Several tools have been recently developed to identify drugs that might be inappropriate, or even dangerous, in older patients during medication reviews conducted in hospital, outpatient clinics, or other community settings. The use of such tools has been shown to significantly reduce the number of inappropriate medications and the risk of ADRs (Clyne et al. 2016; Dalton et al. 2018; O’Connor et al. 2016; Thompson et al. 2018; Walsh et al. 2016).
Assessing the Efficacy and Safety of Pharmacological Treatment
By and large, drug prescribing in clinical practice is guided by several important factors such as a correct diagnosis, assessment of disease severity, selection of treatment choices and goals, presence of comorbidities, patient preferences, and access to healthcare services. In this context, drugs are typically developed and approved for marketing based on their effects on objective markers of disease response, such as blood pressure, serum cholesterol concentrations, or viral load. The clinical trials that investigate such effects form the evidence-based knowledge for the development and the update of clinical guidelines and professional recommendations worldwide. However, the clinical and demographic characteristics of the subjects recruited in such trials are often significantly different from that of patients managed in routine clinical practice. This is a particularly important issue in the older patient population, which is typically characterized by a significant interindividual variability in organ function, comorbidities, functional status, concomitant medications, and life expectancy. As a result, the routine application of recommendations from clinical guidelines that are based on the results of studies conducted in younger patient cohorts and/or “healthy” older adults might be problematic when managing a complex and diverse patient population. Furthermore, the use of disease-centered end-points, based on objective markers of response in conventional clinical trials, might need substantial revisiting in older patients, particularly those with significant frailty and poor quality of life (Mangoni and Pilotto 2016) (See “Frailty in Clinical Care”). For example, differences in treatment targets between older adults and younger patient cohorts have recently been outlined in professional guidelines for the management of important conditions such as hypertension and diabetes (Leung et al. 2018; Makin and Stott 2018).
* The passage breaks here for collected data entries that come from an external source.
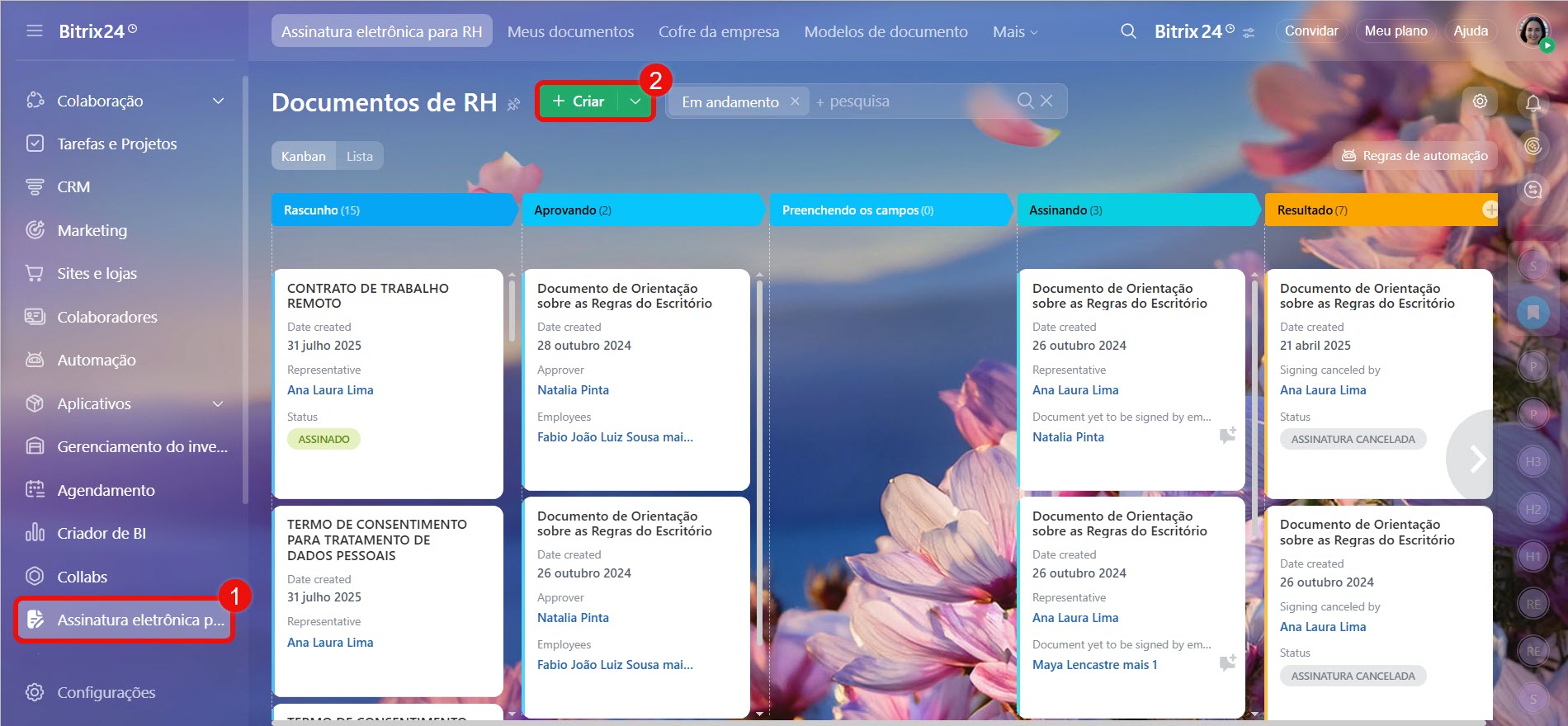Click the add stage plus on Resultado column
The image size is (1568, 726).
coord(1490,210)
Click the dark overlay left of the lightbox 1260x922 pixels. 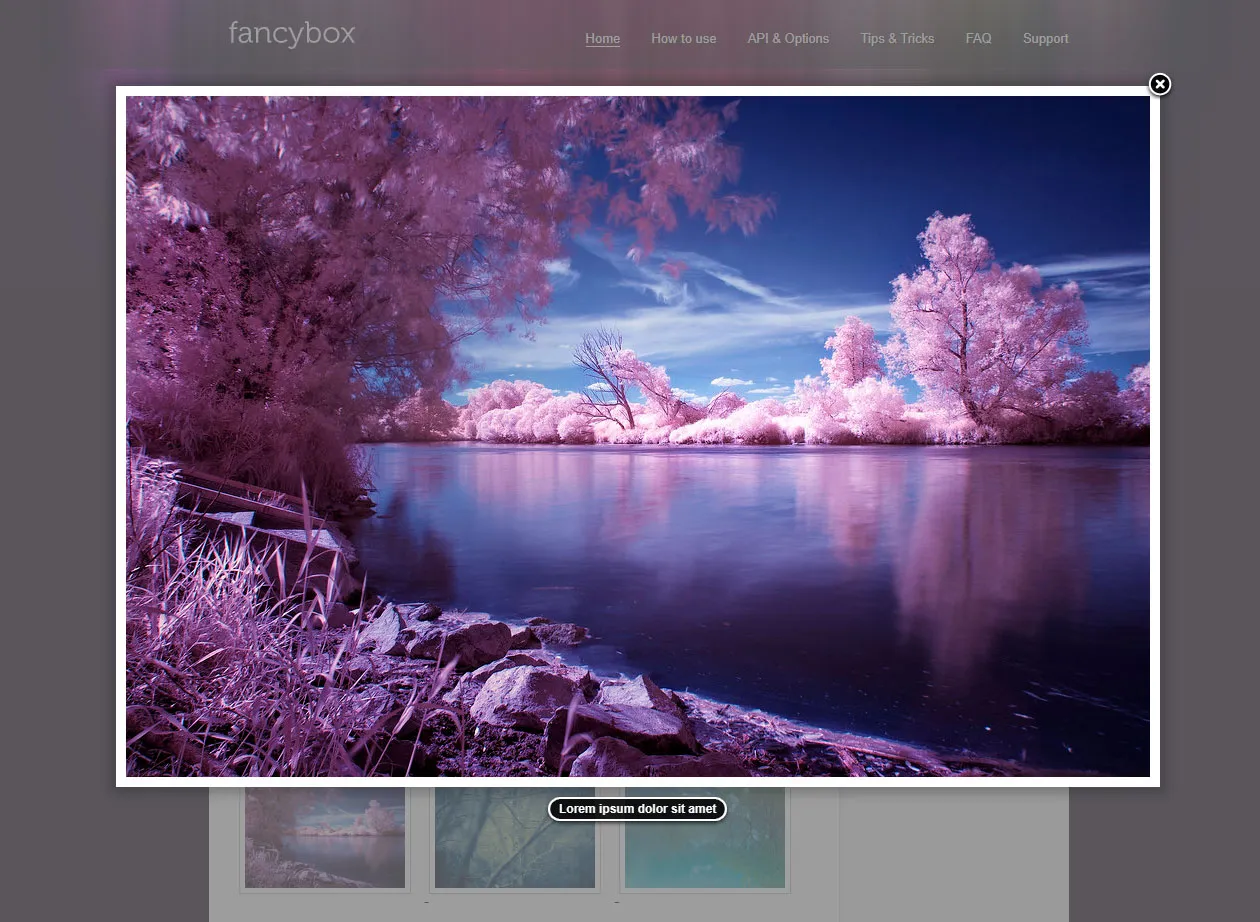click(x=57, y=450)
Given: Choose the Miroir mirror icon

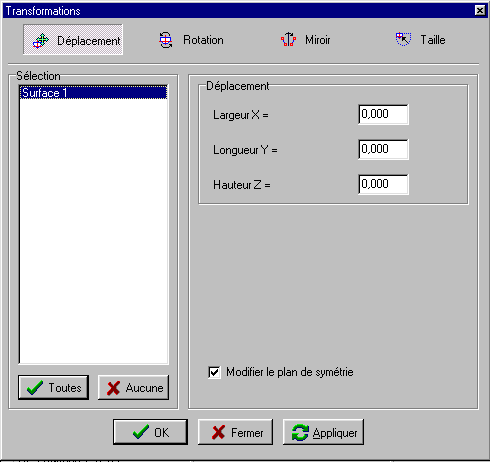Looking at the screenshot, I should point(288,40).
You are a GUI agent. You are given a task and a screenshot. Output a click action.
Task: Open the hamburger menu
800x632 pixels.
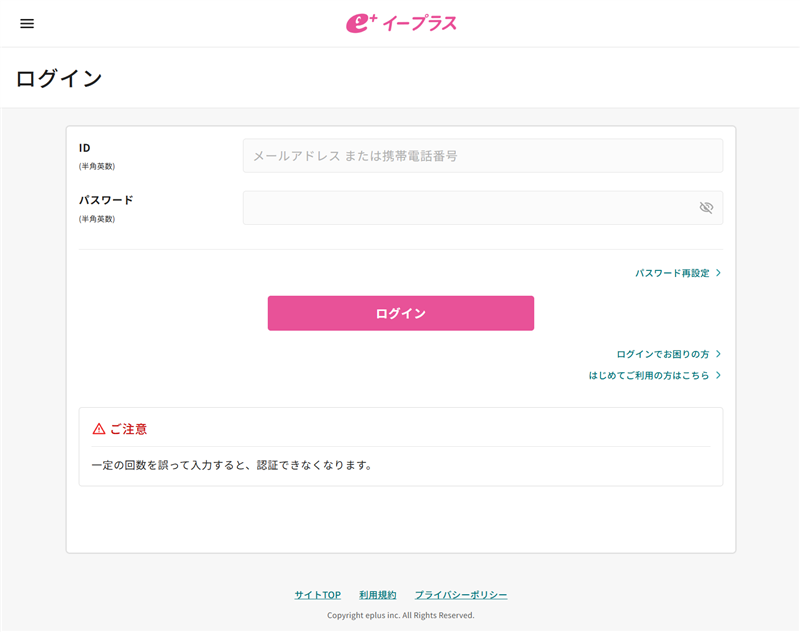pyautogui.click(x=27, y=24)

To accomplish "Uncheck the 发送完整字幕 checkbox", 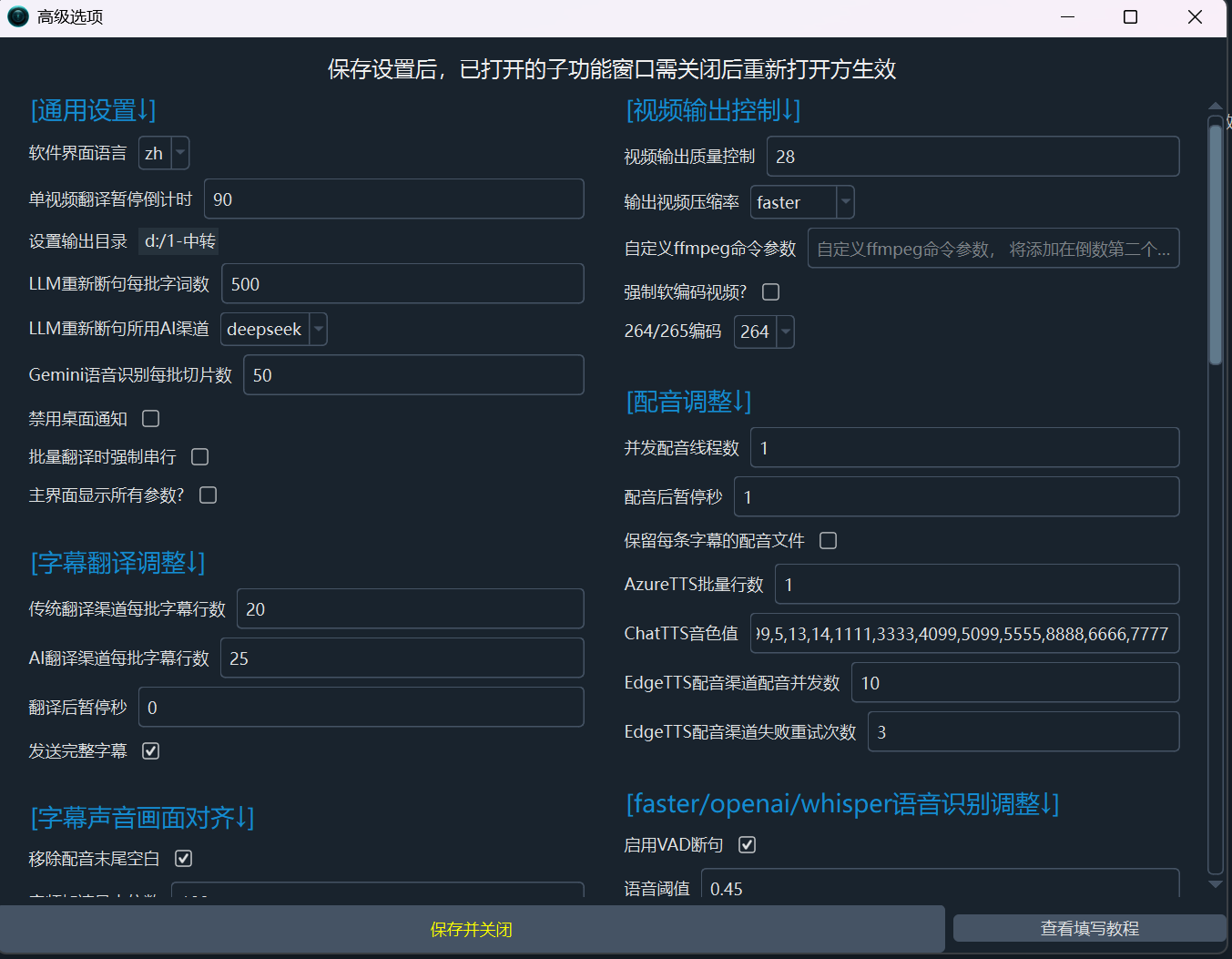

A related issue is whether the achievement of a specific treatment goal, based on an objective parameter, is more meaningful than maintaining an acceptable quality of life, particularly in patients approaching the end of life. In this context, a comprehensive assessment of patient-centered physical, cognitive, and functional domains might provide useful information when selecting specific treatment plans and/or reviewing the need for specific drugs. This approach is gaining popularity in the management of cancer and cardiovascular disease and is likely to better identify those patients that are more likely to benefit from aggressive versus conservative treatment strategies (Afilalo et al. 2014; Ethun et al. 2017). At the same time, selected markers of functional status and quality of life might also serve as patient-centered end-points, in combination with conventional disease-centered end-points, in future studies of pharmacological interventions in the older population. Examples of this approach have recently been reported in older patients with dementia, depression, and acute illness (D’Onofrio et al. 2015; Pilotto et al. 2012; Volpato et al. 2018).
Future Directions of Research
More research is warranted to determine whether the adverse outcomes associated with polypharmacy, and the reported associations between polypharmacy and frailty, are mediated by specific drugs or classes of drugs. This has important practical implications for the future development and implementation of deprescribing strategies, particularly whether such interventions should cover each drug taken by a patient or focus on specific agents. Additional studies are also required to confirm the generalizability of available prescribing tools identifying appropriate versus inappropriate drugs in different health care settings, and their short- and long-term benefits on clinical outcomes. Finally, intervention trials that include older adults with different degrees of comorbidity and frailty are warranted to ascertain whether patient-centered end-points might facilitate the development of new therapeutic principles that improve quality of life, and reduce inappropriate medication use, in old age.
The progressive increase in medication use requires urgent and effective interventions to identify inappropriate prescribing and reduce the frequency and the impact of ADRs in the older population worldwide. A number of strategies, such as a greater participation of “real-life” older adults in clinical trials, a better recognition of ADRs as part of regular medication reviews and/or during care transitions, and the validation and widespread use of robust tools that identify inappropriate prescribing, are likely to reduce the burden of polypharmacy and improve outcomes in older adults. However, additional research is also warranted to appropriately revisit commonly accepted treatment goals in younger patient cohorts and identify new, more meaningful, patient-centered end-points that might be particularly important in patients with significant degrees of frailty and/or those approaching the end of life.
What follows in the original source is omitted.